Gladstone pounded pal Ryan Oehler, who red-lighted, in the first round with yet another .00 light, a .008, in an almost uncontested 7.17/186 to 7.34/182 match. He climbed off the bike and proclaimed to a national television audience, “Eddie, you’re done,” before second-round opponent Eddie Krawiec raced Kelly Clontz, and, sure enough, took the measure of his longtime nemesis in the next round, 7.15/185 to Krawiec’s 7.18/186.

“Everybody knows what you have to do to be fast on the mountain,” Gladstone explained. “Add three or four teeth to the rear sprocket and put two floaters next to each other so the clutch doesn’t pull the motor down too much and bog off the line. No matter what you do, you’re making 27 percent less horsepower when you get here.”

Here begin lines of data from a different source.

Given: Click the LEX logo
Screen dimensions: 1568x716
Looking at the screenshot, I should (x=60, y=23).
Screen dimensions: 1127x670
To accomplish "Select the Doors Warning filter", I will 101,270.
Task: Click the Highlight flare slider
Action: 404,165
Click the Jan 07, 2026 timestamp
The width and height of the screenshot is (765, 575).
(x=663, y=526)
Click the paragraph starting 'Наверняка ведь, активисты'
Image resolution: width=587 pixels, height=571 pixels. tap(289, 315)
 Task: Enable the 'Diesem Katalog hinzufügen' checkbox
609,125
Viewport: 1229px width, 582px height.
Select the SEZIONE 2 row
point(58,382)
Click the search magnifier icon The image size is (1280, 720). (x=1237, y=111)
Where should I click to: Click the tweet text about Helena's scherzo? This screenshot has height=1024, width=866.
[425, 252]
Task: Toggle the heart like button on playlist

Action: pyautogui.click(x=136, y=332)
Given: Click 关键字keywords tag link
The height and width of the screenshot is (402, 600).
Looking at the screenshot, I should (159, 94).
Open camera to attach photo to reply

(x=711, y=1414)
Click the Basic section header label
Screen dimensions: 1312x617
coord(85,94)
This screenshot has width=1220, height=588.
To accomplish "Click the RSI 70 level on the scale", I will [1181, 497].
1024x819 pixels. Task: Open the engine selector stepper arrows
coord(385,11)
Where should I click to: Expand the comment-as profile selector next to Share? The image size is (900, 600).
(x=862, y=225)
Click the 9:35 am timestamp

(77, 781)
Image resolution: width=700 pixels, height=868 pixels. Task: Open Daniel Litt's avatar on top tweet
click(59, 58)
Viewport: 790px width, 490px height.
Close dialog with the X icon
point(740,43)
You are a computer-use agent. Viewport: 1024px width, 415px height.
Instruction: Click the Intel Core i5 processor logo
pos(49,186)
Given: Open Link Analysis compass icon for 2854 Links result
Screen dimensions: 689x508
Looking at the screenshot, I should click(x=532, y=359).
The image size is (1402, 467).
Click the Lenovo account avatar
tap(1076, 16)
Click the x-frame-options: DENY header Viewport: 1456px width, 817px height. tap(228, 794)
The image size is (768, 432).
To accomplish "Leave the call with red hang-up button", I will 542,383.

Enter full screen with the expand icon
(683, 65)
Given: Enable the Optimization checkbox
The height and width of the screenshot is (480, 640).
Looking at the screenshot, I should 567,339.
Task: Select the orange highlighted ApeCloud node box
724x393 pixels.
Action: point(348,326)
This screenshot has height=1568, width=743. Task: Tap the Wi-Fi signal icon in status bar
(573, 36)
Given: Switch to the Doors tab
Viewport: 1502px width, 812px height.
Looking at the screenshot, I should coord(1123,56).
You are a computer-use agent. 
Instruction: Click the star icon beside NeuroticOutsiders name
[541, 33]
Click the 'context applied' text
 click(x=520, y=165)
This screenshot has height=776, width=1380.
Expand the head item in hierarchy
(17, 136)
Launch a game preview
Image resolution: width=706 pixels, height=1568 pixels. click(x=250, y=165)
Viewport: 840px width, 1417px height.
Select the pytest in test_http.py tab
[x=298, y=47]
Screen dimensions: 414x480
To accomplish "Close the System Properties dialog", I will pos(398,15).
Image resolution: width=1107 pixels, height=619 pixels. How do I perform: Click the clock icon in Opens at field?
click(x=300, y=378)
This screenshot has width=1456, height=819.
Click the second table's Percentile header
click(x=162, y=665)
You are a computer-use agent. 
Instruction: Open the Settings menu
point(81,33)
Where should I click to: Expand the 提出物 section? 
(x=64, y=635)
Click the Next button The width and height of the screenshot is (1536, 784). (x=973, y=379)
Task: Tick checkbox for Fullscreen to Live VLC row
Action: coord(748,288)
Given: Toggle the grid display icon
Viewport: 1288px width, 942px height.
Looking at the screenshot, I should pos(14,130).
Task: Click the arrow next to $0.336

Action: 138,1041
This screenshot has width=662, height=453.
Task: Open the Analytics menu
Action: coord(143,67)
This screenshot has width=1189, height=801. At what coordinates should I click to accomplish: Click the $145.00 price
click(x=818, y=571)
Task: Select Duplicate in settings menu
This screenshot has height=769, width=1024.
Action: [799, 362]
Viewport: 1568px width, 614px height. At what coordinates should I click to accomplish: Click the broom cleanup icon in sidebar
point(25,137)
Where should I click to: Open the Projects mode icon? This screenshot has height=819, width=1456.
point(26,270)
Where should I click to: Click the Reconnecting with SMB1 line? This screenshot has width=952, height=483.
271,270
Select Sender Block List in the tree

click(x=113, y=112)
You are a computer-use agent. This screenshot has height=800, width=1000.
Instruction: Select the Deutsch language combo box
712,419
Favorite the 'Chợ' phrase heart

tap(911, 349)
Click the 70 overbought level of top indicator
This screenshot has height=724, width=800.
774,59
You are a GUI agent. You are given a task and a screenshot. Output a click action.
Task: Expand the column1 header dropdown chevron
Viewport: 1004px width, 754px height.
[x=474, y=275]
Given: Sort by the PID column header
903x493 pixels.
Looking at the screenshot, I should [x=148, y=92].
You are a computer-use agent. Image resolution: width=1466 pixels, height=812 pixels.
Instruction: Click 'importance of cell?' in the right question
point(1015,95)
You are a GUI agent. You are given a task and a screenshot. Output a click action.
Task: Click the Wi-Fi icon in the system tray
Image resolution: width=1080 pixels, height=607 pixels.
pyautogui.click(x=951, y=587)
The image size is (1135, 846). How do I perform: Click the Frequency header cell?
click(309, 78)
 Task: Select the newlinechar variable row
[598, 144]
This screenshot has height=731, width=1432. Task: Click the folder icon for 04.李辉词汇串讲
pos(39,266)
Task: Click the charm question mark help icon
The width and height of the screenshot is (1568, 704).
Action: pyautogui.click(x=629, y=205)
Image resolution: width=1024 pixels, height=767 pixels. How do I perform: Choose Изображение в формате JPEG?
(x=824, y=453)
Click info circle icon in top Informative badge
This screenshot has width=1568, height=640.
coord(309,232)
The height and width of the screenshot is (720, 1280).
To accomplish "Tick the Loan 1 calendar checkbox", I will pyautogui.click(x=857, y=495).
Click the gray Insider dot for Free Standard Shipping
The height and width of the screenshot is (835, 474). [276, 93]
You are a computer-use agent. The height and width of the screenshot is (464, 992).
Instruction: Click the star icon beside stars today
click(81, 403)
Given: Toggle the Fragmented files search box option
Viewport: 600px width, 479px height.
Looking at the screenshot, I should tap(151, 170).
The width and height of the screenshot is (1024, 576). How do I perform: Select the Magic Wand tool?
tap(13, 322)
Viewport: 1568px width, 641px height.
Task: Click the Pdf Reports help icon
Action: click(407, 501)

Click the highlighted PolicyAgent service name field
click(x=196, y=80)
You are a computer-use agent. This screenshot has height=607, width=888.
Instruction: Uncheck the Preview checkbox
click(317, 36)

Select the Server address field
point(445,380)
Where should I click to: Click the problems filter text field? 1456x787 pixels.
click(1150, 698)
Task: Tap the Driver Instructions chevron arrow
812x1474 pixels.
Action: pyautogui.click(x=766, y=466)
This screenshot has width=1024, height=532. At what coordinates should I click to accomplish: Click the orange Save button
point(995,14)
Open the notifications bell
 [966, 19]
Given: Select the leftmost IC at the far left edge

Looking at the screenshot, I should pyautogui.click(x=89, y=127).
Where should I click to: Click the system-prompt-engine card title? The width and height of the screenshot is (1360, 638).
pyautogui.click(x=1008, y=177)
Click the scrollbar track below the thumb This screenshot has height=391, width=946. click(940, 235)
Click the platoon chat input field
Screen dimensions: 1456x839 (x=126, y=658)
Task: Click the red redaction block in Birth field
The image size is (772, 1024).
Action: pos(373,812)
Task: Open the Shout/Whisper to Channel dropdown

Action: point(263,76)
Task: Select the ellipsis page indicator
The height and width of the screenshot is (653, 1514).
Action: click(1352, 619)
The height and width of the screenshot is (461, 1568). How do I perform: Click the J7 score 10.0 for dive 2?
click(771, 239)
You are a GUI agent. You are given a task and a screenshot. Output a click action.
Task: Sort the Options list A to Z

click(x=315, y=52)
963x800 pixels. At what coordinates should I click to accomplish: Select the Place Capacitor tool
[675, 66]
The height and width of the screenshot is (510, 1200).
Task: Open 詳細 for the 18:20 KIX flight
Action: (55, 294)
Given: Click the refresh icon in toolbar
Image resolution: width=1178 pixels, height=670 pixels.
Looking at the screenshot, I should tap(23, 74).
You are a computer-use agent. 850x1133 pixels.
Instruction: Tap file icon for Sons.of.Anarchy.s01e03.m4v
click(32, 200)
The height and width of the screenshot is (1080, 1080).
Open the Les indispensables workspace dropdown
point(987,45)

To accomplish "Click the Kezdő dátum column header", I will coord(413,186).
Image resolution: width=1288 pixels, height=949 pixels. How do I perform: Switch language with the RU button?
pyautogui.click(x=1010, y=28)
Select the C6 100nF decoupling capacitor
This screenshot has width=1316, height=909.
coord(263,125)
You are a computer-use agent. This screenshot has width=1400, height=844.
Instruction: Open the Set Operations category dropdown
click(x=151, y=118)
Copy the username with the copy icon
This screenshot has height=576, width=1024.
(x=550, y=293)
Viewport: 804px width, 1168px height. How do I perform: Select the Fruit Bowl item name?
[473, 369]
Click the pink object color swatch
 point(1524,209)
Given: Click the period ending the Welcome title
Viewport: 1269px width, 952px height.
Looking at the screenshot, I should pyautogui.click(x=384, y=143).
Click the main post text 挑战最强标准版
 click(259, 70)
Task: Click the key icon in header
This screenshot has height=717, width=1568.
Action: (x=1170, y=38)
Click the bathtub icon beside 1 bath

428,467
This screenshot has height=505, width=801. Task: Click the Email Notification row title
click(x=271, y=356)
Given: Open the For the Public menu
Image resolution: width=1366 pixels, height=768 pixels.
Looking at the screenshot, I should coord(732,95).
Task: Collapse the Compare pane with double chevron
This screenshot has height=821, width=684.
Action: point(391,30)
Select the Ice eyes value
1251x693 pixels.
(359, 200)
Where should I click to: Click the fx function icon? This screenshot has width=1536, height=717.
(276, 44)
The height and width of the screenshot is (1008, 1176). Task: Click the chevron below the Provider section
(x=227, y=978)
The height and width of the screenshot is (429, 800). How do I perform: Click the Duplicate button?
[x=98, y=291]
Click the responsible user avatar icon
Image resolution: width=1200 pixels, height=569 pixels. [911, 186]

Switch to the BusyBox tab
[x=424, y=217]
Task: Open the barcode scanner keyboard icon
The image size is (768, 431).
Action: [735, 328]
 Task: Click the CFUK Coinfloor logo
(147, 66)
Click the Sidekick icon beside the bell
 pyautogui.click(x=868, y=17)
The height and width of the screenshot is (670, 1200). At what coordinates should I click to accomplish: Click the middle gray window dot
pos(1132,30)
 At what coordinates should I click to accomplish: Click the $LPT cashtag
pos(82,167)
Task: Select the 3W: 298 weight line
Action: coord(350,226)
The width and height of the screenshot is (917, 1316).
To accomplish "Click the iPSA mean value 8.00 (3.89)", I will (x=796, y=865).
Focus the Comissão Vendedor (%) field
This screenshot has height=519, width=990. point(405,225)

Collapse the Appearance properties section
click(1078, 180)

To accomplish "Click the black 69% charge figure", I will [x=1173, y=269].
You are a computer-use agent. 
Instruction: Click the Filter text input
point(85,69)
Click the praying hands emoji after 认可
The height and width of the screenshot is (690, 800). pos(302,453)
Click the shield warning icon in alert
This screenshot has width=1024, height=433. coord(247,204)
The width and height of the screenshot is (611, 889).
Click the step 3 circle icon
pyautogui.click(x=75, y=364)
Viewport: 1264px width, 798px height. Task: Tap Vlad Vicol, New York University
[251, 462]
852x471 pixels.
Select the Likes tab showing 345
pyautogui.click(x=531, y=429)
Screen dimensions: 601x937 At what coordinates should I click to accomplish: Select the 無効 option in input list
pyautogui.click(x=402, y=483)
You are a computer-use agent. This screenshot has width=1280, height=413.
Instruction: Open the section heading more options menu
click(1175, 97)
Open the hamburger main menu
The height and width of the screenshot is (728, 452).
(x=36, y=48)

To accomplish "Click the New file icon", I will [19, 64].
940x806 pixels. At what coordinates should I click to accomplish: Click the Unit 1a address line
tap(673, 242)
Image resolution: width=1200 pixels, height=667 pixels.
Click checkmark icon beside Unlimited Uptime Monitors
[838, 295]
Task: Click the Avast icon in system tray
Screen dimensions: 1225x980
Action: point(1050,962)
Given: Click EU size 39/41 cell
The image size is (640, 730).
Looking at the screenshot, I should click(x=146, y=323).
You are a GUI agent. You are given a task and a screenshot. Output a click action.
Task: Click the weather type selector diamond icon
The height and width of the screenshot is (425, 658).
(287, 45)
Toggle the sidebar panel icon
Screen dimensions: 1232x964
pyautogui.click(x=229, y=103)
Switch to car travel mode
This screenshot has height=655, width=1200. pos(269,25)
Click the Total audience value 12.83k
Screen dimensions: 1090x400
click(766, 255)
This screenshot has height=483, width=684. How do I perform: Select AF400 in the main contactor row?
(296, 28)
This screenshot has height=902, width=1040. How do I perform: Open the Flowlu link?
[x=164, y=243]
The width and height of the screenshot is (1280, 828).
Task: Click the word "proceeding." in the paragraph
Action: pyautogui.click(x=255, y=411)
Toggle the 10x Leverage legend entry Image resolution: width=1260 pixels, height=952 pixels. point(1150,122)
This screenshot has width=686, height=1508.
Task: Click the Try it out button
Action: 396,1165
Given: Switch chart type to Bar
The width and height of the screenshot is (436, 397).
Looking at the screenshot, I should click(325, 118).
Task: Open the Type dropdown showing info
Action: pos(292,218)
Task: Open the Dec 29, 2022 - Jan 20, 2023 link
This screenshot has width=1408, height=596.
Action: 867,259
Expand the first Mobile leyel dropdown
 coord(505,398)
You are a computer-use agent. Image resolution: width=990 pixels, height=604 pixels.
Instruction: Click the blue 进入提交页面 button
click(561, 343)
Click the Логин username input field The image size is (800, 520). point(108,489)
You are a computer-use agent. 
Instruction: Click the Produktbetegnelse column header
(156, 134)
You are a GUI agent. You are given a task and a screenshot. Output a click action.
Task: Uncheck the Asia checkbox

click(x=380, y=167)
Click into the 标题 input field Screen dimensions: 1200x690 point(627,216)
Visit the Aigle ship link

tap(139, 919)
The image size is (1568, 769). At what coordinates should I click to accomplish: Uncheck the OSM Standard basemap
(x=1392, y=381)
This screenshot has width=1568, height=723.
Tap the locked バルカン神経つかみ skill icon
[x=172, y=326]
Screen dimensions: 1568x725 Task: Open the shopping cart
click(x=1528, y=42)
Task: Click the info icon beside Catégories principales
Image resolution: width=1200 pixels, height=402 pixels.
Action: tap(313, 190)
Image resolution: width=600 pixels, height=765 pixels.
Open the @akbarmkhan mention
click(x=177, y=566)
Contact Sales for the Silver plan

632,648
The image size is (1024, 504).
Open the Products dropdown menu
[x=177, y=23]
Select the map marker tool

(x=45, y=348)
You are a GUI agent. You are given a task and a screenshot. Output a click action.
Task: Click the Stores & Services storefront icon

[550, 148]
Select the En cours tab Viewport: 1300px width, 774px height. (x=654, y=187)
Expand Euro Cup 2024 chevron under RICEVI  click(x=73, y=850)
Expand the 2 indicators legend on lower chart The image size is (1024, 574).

In the semifinals, Gladstone prevented a rare husband/wife final, upending No. 2 qualifier Angie Smith, who’d been in the 7-teens all weekend, by 16-thousandths of a second, 7.19/185 to 7.21/186. A heavy underdog in the final, a race he figured he had a “one in four” shot at winning, he afforded himself every opportunity to win with a superior reaction time, but there was no stopping Smith, who cracked 190 mph for the third run in a row with an all-time Denver record of 190.22 mph.

“I had him for a while,” said Gladstone, who now trails fading points leader Steve Johnson by just 46 points – about two rounds.  “But nobody was gonna beat that guy today.”